Il prend naturellement plus de précautions s’il achète une voiture ou un réfrigérateur, que s’il achète une poupée ou un repas à prix moyen.

[69]      Toutefois, ces précautions ou cette attention, qui constituent l’un des éléments du critère – plus large – fondé sur l’hypothèse, doivent avoir trait à l’attitude du consommateur s’apprêtant à faire un achat important ou coûteux lorsqu’il voit la marque de commerce, et non pas à ses recherches ou précautions ultérieures. Le juge Rand a affirmé ce qui suit dans General Motors Corp. c. Bellows, [1949] R.C.S. 678, p. 692 :

[traduction] Les mots dans cette situation [réfrigérateurs] contribuent‑ils aux vagues impressions ou souvenirs erronés de la personne ordinaire qui s’apprête à faire un achat? [Je souligne.]

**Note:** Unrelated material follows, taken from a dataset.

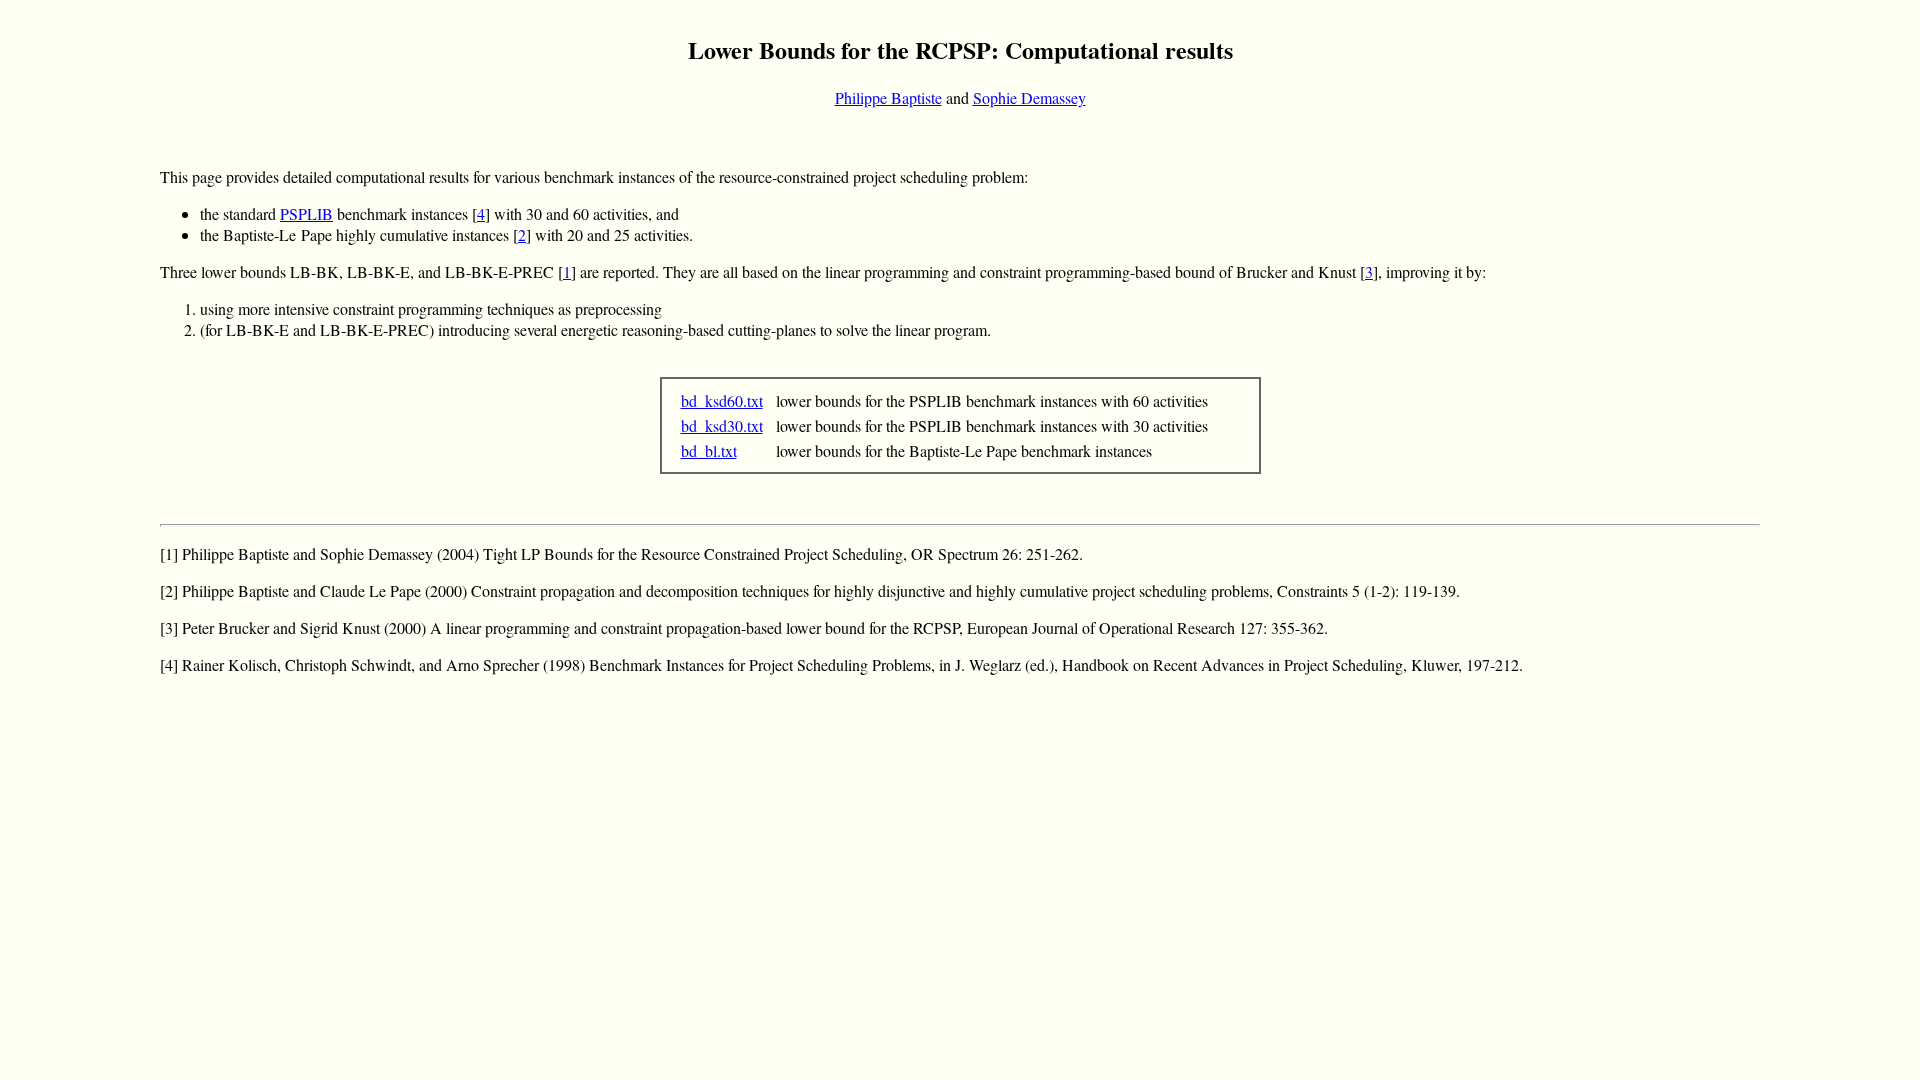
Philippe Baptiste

[70]      Cette question porte principalement sur l’attitude du consommateur qui s’apprête à faire un achat. Or, l’examen convenable de la nature des marchandises, des services ou de l’entreprise en cause doit tenir compte du fait que la probabilité que des marques de commerce créent de la confusion peut être moins grande lorsque le consommateur est à la recherche de marchandises ou de services importants ou onéreux. Il n’en demeure pas moins que cette probabilité moins grande est toujours fondée sur la première impression du consommateur lorsqu’il voit les marques en question. Le consommateur à la recherche de marchandises ou de services onéreux pourra n’avoir qu’un vague souvenir d’une marque de commerce qu’il a déjà vue, et il portera probablement un peu plus attention à la marque de commerce qui identifie les marchandises ou services qu’il est en train d’examiner, notamment quant aux similitudes ou différences entre cette marque et celle déjà vue. Comme l’a affirmé le juge Binnie dans Mattel, les marques de commerce sont des raccourcis offerts aux consommateurs. Cette affirmation s’applique peu importe que les consommateurs soient à la recherche de marchandises ou de services plus ou moins onéreux.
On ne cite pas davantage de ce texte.